Genetic analysis of TP63 indicates that ΔNp63 isoforms are required for preservation of self-renewing capacity in the stem cell compartments of diverse epithelial structures; however, the underlying cellular and molecular mechanisms remain incompletely defined. Cellular quiescence is a common feature of adult stem cells that may account for their ability to retain long-term replicative capacity while simultaneously limiting cellular division. Similarly, quiescence within tumor stem cell populations may represent a mechanism by which these populations evade cytotoxic therapy and initiate tumor recurrence.

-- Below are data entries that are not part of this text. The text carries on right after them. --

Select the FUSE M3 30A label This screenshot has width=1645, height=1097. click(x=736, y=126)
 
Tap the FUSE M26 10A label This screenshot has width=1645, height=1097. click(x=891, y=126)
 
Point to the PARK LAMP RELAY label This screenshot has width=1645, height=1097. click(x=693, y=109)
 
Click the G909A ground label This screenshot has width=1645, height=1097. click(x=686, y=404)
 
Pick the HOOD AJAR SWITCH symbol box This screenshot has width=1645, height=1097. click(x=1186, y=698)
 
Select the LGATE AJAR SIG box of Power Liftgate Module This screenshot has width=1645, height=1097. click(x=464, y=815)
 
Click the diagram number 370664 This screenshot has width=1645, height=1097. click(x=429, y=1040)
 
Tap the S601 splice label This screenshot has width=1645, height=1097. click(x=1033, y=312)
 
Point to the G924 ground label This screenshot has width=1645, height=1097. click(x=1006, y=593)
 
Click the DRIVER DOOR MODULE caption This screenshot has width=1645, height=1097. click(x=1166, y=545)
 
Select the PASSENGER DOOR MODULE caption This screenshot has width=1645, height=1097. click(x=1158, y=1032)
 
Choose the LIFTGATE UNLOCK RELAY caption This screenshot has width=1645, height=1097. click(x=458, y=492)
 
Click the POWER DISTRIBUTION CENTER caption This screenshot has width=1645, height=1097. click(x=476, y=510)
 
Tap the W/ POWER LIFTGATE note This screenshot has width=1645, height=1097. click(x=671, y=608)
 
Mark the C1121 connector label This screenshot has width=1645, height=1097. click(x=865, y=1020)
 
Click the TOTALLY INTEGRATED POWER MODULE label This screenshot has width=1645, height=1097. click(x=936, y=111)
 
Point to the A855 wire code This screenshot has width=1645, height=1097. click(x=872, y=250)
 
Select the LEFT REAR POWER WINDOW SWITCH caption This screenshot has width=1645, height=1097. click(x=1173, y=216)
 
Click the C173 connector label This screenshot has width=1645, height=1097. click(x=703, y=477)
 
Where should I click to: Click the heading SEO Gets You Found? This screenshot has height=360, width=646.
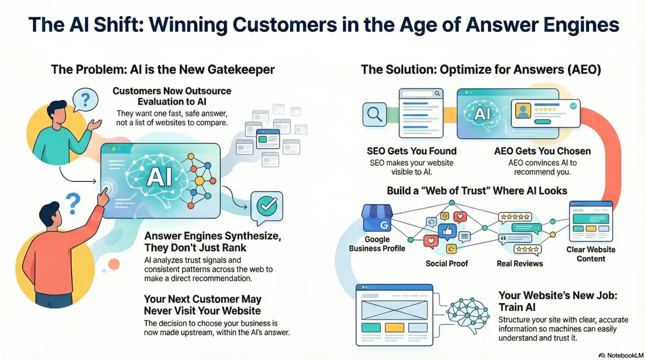tap(411, 151)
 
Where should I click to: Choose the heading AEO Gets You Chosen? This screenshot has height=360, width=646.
tap(542, 151)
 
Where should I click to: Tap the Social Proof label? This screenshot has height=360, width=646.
tap(447, 263)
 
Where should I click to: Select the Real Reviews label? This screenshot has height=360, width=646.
tap(519, 263)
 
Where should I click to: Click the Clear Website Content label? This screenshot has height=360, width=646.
tap(591, 254)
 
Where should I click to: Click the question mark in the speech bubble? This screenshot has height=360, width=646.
tap(85, 100)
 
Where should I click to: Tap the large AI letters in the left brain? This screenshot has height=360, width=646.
tap(159, 176)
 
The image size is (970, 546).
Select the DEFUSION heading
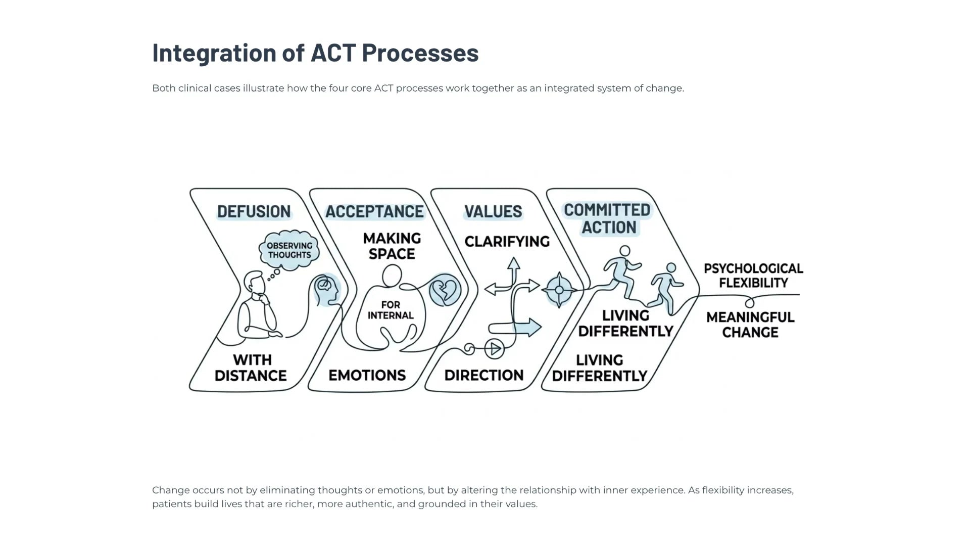click(x=254, y=211)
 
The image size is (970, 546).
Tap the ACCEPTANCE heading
click(x=374, y=211)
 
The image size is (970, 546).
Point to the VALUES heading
click(x=493, y=211)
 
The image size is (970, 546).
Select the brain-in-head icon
click(x=326, y=290)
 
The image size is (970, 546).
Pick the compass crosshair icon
click(x=559, y=290)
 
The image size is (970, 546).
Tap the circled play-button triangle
click(x=494, y=349)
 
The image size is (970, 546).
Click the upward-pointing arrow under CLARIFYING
click(x=514, y=270)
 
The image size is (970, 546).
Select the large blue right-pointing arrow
click(x=515, y=327)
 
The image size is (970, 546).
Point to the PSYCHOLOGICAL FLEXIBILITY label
click(x=753, y=276)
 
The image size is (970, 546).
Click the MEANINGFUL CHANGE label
click(x=750, y=325)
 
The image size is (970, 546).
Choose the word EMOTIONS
click(x=367, y=375)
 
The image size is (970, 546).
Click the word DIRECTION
click(x=483, y=375)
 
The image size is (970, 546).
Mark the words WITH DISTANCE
click(x=251, y=368)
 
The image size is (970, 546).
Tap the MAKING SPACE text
click(x=392, y=246)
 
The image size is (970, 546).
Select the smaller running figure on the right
click(x=666, y=288)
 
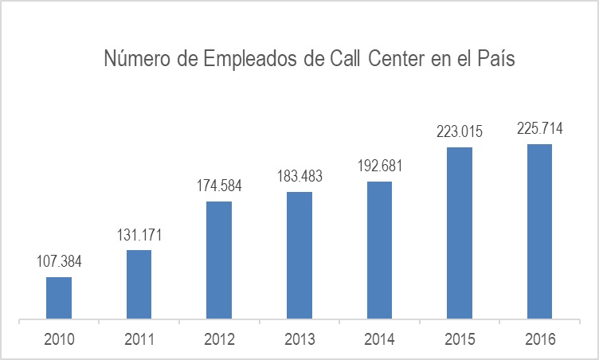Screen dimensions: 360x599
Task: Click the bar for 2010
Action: click(x=59, y=299)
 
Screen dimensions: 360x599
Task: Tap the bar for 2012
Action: click(x=219, y=261)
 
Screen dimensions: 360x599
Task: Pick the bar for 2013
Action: click(x=300, y=256)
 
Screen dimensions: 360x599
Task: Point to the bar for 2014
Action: click(x=379, y=252)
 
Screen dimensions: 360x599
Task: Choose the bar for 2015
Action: click(x=460, y=234)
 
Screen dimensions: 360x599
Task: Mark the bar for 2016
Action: click(x=539, y=233)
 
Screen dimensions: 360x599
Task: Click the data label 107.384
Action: click(x=59, y=262)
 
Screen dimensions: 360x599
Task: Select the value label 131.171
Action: click(x=139, y=235)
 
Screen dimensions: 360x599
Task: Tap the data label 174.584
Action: click(x=219, y=186)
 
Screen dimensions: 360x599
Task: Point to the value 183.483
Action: click(x=300, y=177)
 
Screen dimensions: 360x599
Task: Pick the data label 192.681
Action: click(x=379, y=166)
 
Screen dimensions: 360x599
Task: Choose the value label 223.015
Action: click(x=460, y=131)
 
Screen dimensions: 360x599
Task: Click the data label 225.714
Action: click(x=539, y=129)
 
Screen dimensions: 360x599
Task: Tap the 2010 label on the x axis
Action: click(x=59, y=339)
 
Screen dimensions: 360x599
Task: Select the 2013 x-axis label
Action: click(x=300, y=339)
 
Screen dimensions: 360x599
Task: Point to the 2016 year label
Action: click(x=539, y=339)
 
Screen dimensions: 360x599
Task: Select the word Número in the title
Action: click(x=133, y=60)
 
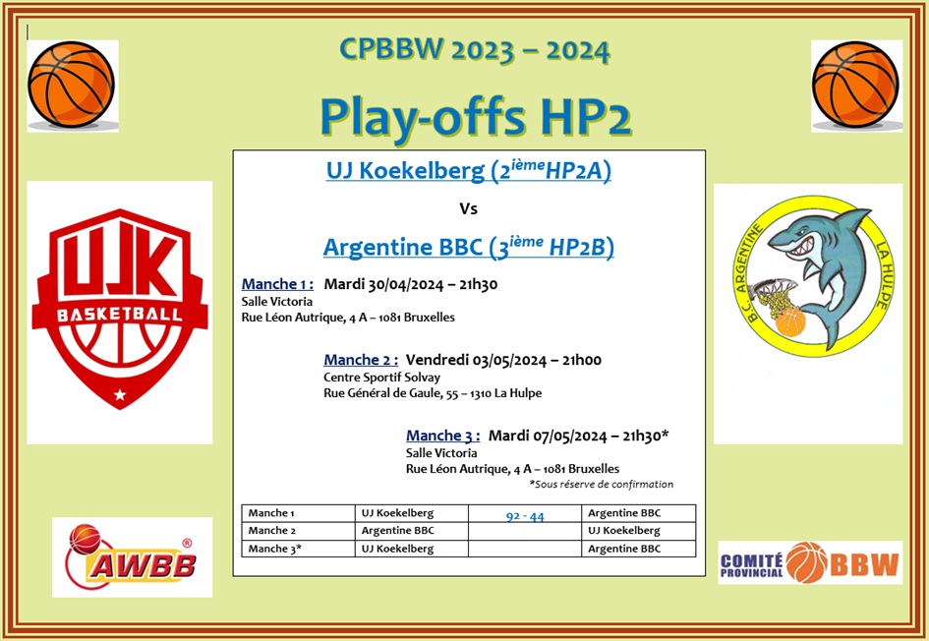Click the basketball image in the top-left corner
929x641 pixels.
[72, 85]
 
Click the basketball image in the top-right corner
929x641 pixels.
[856, 86]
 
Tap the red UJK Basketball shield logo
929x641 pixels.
[120, 309]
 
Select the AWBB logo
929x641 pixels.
[132, 556]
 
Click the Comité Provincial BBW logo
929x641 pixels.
[810, 562]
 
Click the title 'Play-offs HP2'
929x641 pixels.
[476, 117]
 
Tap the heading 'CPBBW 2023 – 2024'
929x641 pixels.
[474, 50]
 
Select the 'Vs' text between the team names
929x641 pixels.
[468, 208]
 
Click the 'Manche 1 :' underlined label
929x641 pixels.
[277, 284]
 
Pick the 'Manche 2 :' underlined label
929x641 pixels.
[361, 360]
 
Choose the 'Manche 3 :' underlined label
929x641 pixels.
[442, 436]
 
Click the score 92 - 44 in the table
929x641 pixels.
[525, 516]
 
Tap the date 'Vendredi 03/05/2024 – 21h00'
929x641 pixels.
[503, 360]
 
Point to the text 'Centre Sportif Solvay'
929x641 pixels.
[381, 378]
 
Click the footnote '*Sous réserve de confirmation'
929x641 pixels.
[601, 484]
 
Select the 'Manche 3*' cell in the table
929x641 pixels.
[298, 549]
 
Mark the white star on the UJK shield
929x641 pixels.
[120, 394]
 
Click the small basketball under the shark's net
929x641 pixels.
[790, 321]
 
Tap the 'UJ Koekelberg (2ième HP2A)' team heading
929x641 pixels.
[468, 170]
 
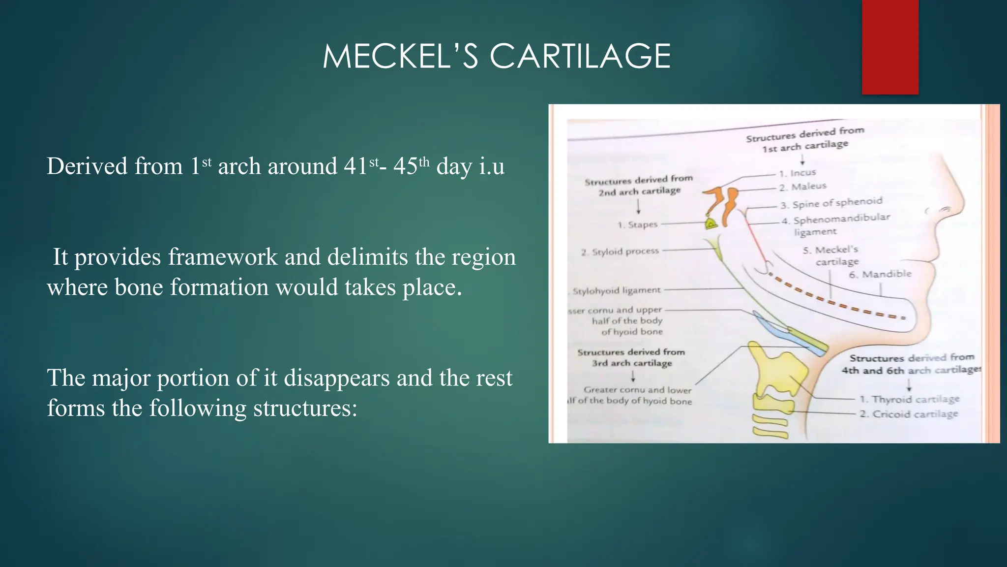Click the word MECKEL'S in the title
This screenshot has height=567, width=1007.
(x=400, y=56)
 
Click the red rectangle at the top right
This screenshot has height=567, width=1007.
(x=890, y=47)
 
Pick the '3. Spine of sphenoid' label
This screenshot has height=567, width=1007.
(x=831, y=202)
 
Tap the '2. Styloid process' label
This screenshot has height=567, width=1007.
(x=620, y=252)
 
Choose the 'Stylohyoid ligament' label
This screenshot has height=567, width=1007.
(x=617, y=290)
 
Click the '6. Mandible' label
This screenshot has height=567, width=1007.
(x=880, y=274)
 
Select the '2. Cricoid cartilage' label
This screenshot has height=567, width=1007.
(x=909, y=414)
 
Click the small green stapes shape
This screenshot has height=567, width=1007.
(x=711, y=224)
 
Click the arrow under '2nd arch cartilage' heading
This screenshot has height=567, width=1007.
(x=639, y=206)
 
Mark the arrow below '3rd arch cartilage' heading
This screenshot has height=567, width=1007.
(x=633, y=377)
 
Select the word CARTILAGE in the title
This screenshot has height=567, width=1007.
(x=580, y=56)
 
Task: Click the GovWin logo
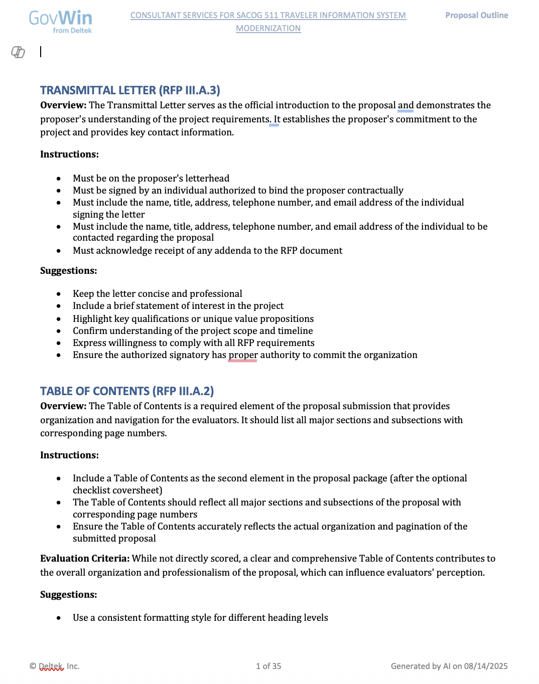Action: coord(61,22)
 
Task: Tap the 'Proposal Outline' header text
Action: coord(476,16)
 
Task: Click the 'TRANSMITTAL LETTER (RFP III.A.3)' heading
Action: coord(130,90)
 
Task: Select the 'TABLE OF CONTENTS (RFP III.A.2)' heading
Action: coord(127,391)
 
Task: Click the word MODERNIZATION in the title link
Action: coord(268,29)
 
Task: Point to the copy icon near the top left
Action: coord(18,52)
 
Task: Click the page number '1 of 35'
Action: coord(268,666)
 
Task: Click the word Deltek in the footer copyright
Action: coord(52,666)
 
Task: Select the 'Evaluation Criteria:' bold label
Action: coord(85,559)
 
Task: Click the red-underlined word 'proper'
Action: coord(243,355)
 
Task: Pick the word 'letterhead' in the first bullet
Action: coord(207,179)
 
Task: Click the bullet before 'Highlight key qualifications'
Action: coord(59,319)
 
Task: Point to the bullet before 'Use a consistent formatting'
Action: coord(59,618)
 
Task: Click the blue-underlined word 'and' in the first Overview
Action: coord(406,105)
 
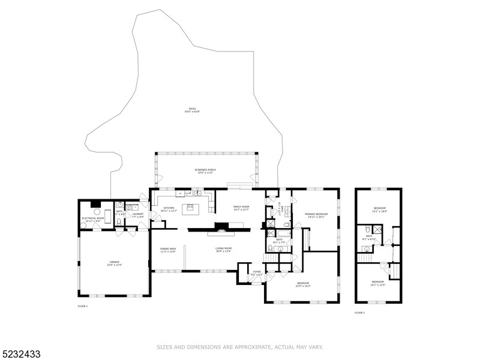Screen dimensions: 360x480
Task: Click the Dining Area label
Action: coord(167,250)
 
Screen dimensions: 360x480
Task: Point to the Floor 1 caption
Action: coord(83,307)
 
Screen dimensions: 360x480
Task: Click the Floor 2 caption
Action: coord(359,313)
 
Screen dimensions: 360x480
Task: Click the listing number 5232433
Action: coord(20,354)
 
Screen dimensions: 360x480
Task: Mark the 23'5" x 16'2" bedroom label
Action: coord(302,284)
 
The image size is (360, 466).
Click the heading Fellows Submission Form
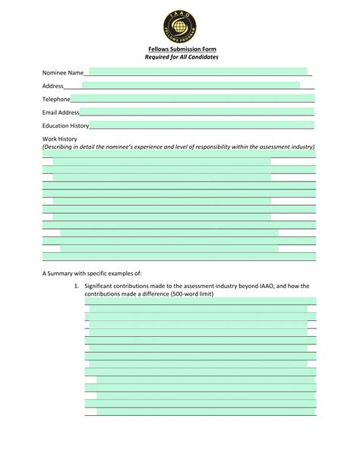(x=179, y=50)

Here, we present evidence that ΔNp63α, the predominant TP63 isoform in the regenerative compartment of diverse epithelial structuresm, promotes cellular quiescence via activation of Notch signaling. In HC11 cells, ectopic ΔNp63α mediates a proliferative arrest in the 2N state coincident with reduced RNA synthesis characteristic of cellular quiescence. Additionally, ΔNp63α and other quiescence-inducing stimuli enhanced expression of Notch3 in HC11s and breast cancer cell lines, and ectopic expression of the Notch3 intracellular domain (N3 (ICD) ) was sufficient to cause accumulation in G 0/G 1 and increased expression of two genes associated with quiescence, Hes1 and Mxi1. Pharmacologic inhibition of Notch signaling or shRNA-mediated suppression of Notch3 were sufficient to bypass quiescence induced by ΔNp63α and other quiescence-inducing stimuli. These studies identify a novel mechanism by which ΔNp63α preserves long-term replicative capacity by promoting cellular quiescence and identify the Notch signaling pathway as a mediator of multiple quiescence-inducing stimuli, including ΔNp63α expression.